16. An apparatus as claimed in claim 15 further comprising second spring means (175) surrounding the vacuum tube (172) intermediate the enlarged head (174) on the vacuum tube and the flange (171) on the support tube.

17. An apparatus as claimed in any preceding claim further comprising an insulating sub-platen (202) disposed beneath the platen (38).

18. An apparatus as claimed in claim 17 further comprising an insulating box (200) surrounding the filling chamber (35) whereby the insulating sub-platen and insulating box reduce heat transfer to the container.

19. A system for aseptically filling a flexible container, comprising the combination of an apparatus as claimed in any preceding claim and a flexible container (10) having a fitment (18) secured thereto, the fitment comprising a rigid neck (22), a flange (20) on the outer periphery of the neck, an exposed sealing rim (26) adapted to receive a lid (28) in heat sealed relationship therewith, and a frangible diaphragm (25) extending across the neck to seal the interior of the container, the frangible diaphragm being spaced inwardly from the sealing rim.

20. A system as claimed in claim 19 further comprising a flexible heat shield (19) carried by the container surrounding the fitment.

21. A system as claimed in claim 20 in which the heat shield (19) comprises a thin laminate of aluminium foil and a plastics material.
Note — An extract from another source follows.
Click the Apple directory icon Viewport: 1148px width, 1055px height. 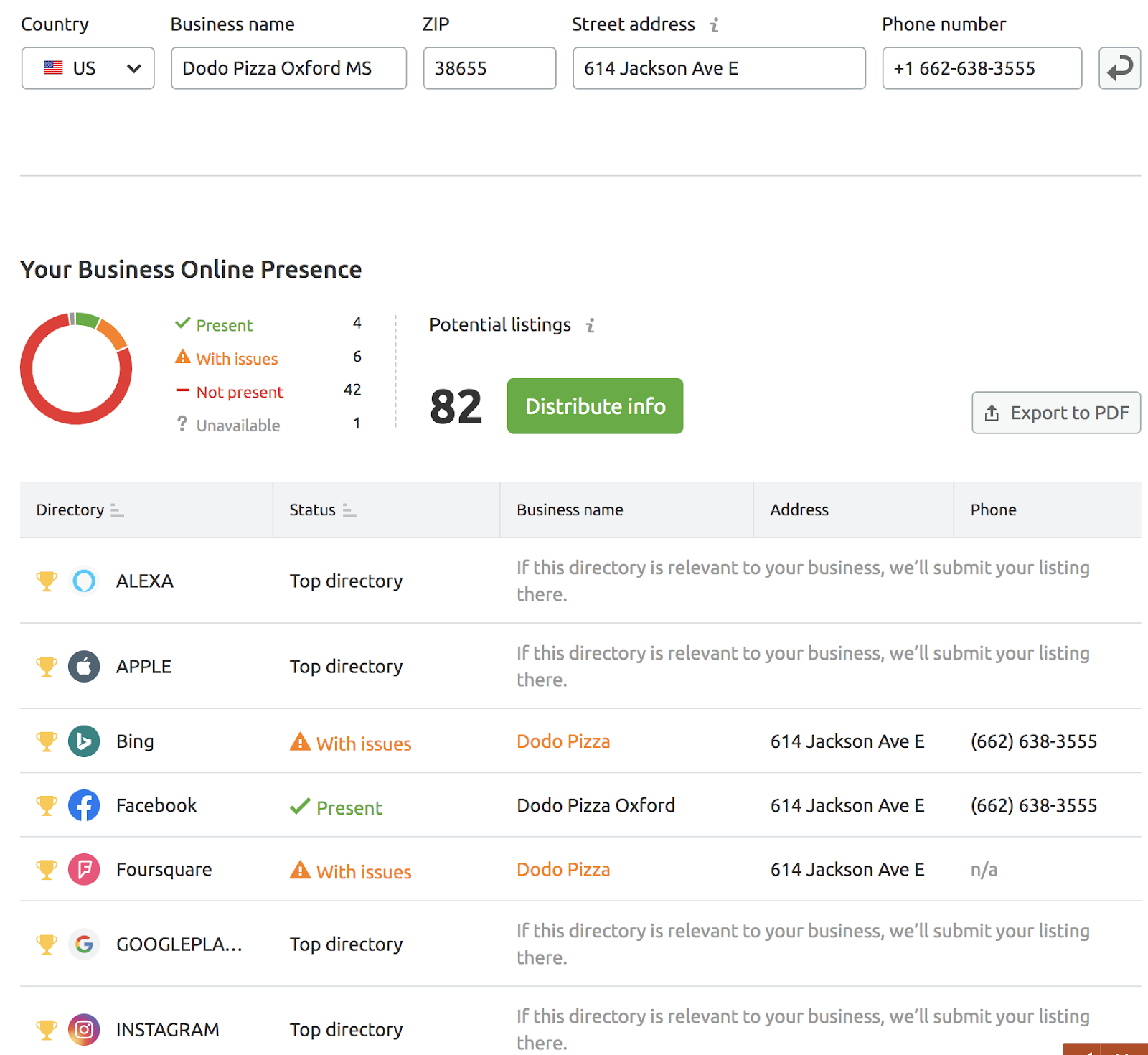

22. A system as claimed in either claim 20 or 21 in which the heat shield (19) is of annular configuration and includes an opening receiving the neck (22), the shield being stretchable over the flange (24) and being retained thereby.

23. A system as claimed in any one of claims 19 to 22 in which the container further comprises a bevelled shoulder (29) surrounding the diaphragm (25), the fill tube means (41) sealingly engaging the shoulder when the diaphragm is ruptured.
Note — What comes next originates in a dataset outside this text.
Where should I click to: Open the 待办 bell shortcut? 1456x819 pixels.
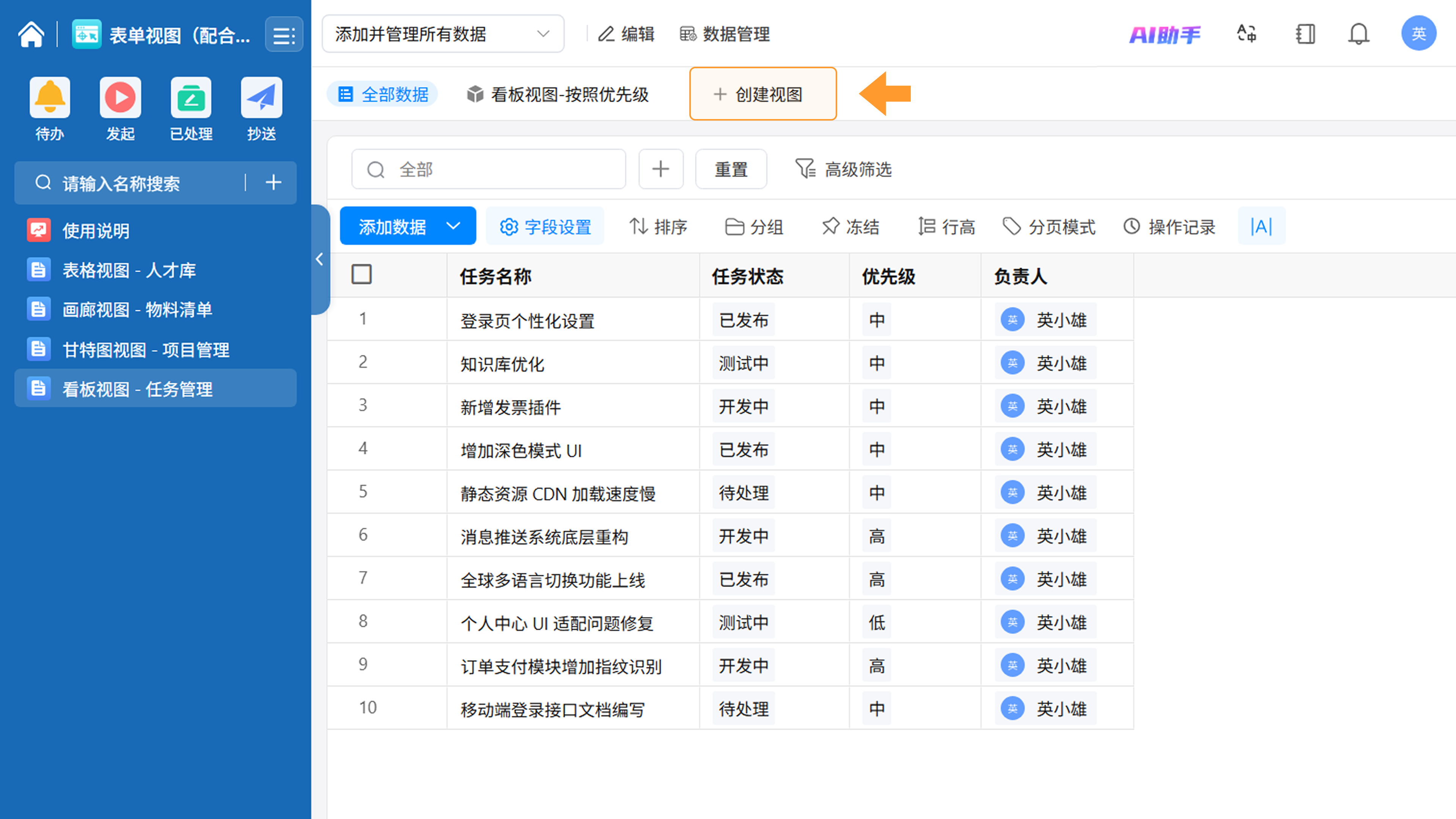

24. A method of aseptically filling a flexible container (10) having a fitment (18) secured thereto, the fitment including a rigid neck (22), a flange (24) on the outer periphery of the neck, a frangible diaphragm (15) extending across the neck to seal the interior of the container and an exposed sealing rim (26) adapted to receive a lid (28) in heat sealing engagement disposed outwardly of the diaphragm, the frangible diaphragm being spaced inwardly from the sealing rim, the flexible container being sterilised, comprising providing an enclosed filling chamber (35) with an opening (40), securing the bag to the outside of the filling chamber by locking the flange (24) against the chamber so that the fitment extends into and seals the opening (40), holding a lid within the filling chamber apart from fitment, introducing steam into the filling chamber to sterilise the chamber, the exposed portion of the fitment and the lid while maintaining the interior of the flexible container free from steam, maintaining a filling tube (120) completely in an aseptic housing that is sealed from the chamber, opening the housing and introducing the filling tube through the chamber and puncturing the frangible diaphragm with the filling tube, establishing a sealed relationship between the filling tube and the inside of the neck in a region spaced inwardly from the rim, introducing product through the filling tube into the flexible container, withdrawing the filling tube from the neck completely into the housing and sealing the housing from the chamber, transporting a lid into position across the rim, heat sealing the lid to the rim while within the chamber and removing the neck of the container from the opening of the filling chamber.

25. A method as claimed in claim 24 further comprising placing a lid (28) across the rim (26) of the fitment (18) prior to the time the fitment is inserted in the opening, removing the lid from contact with the rim and supporting it in a position within the filling chamber remote from the fitment, and sterilizing the lid simultaneously with the sterilization of the filling chamber (35) and fitment.

26. A method as claimed in either of claims 24 or 25 further comprising rinsing the filling tube with condensed steam while the filling tube is sealed within the housing.